The result should be the listing below restated word for word, with images left out.
□ □ □ □ □
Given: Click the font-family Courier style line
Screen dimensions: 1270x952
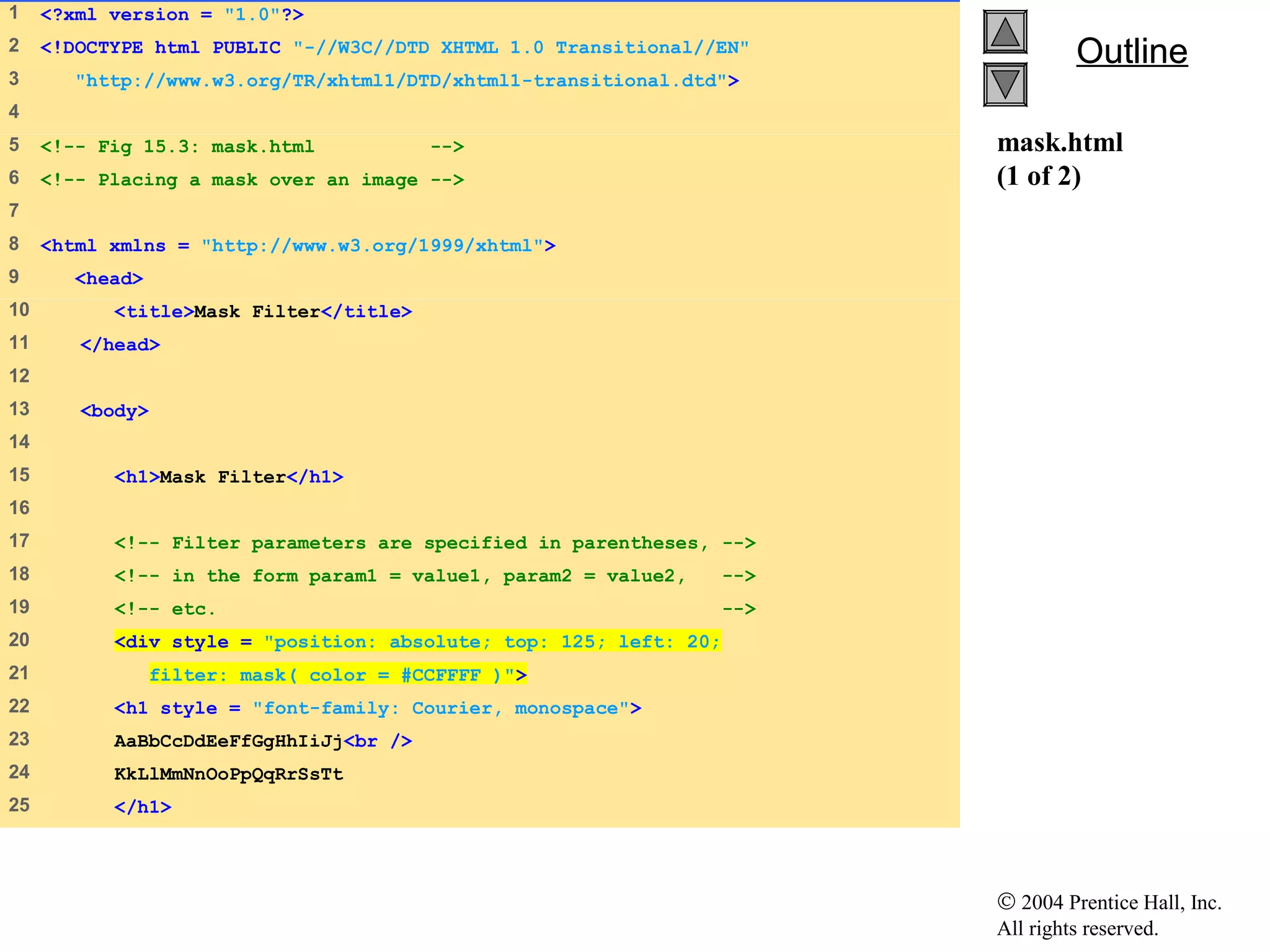Looking at the screenshot, I should 377,708.
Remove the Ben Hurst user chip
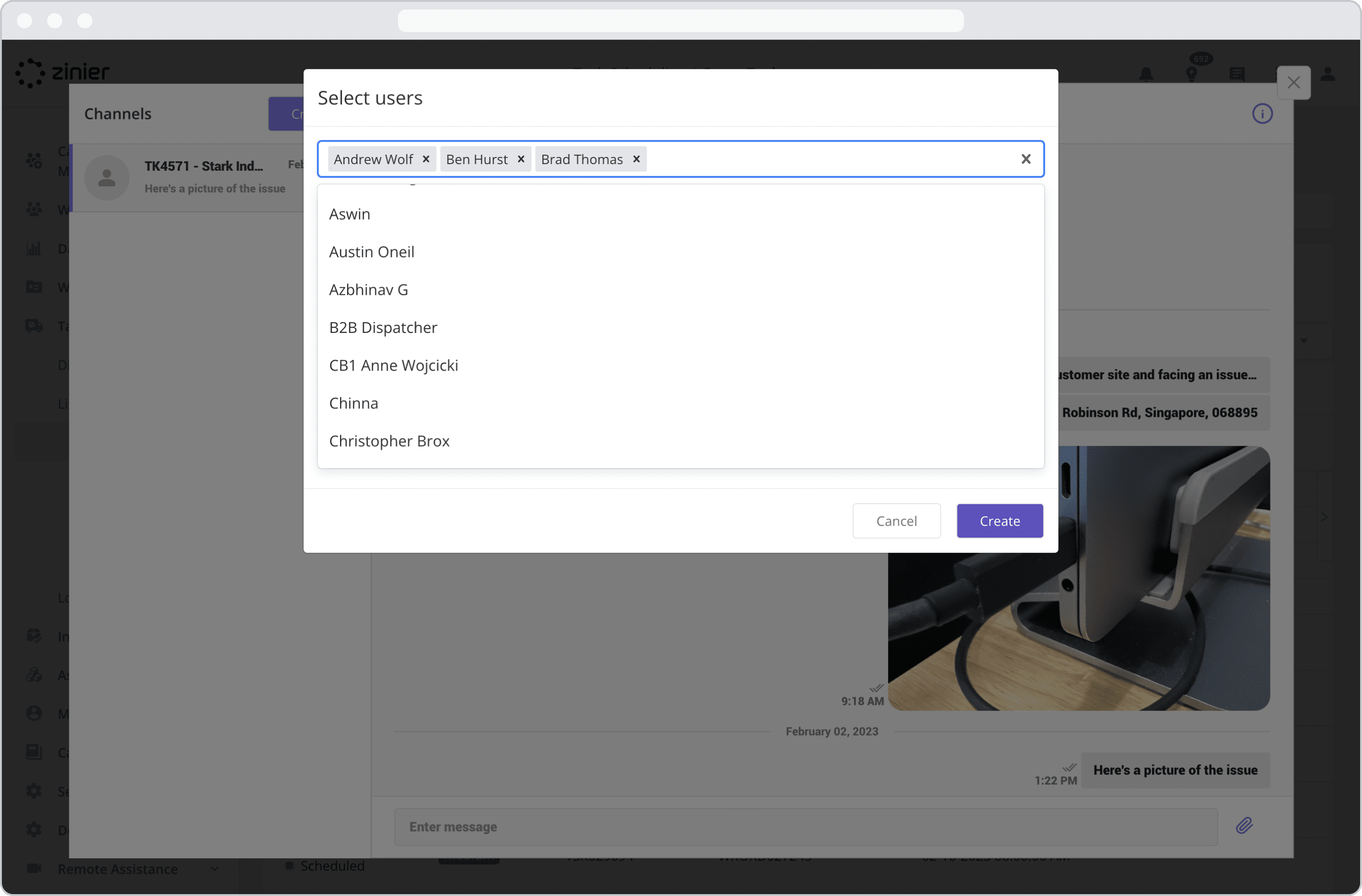 tap(521, 159)
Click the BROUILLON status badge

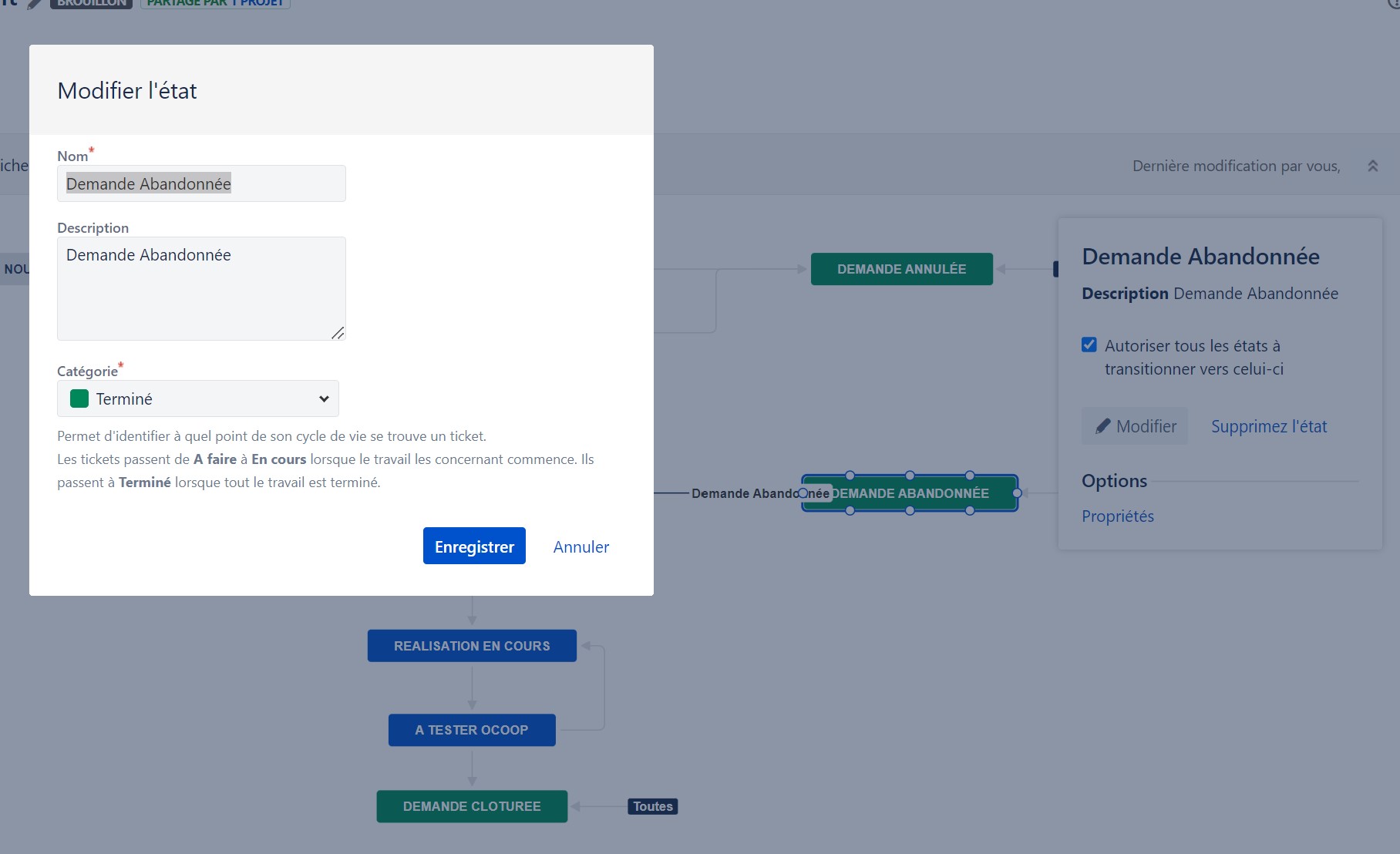[x=90, y=3]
□ □ □ □ □
Exercise solution:
Given: Click the font-family Courier style line
Screen dimensions: 1270x952
Looking at the screenshot, I should 377,708.
Remove the Ben Hurst user chip
 tap(521, 159)
Click the BROUILLON status badge

[x=90, y=3]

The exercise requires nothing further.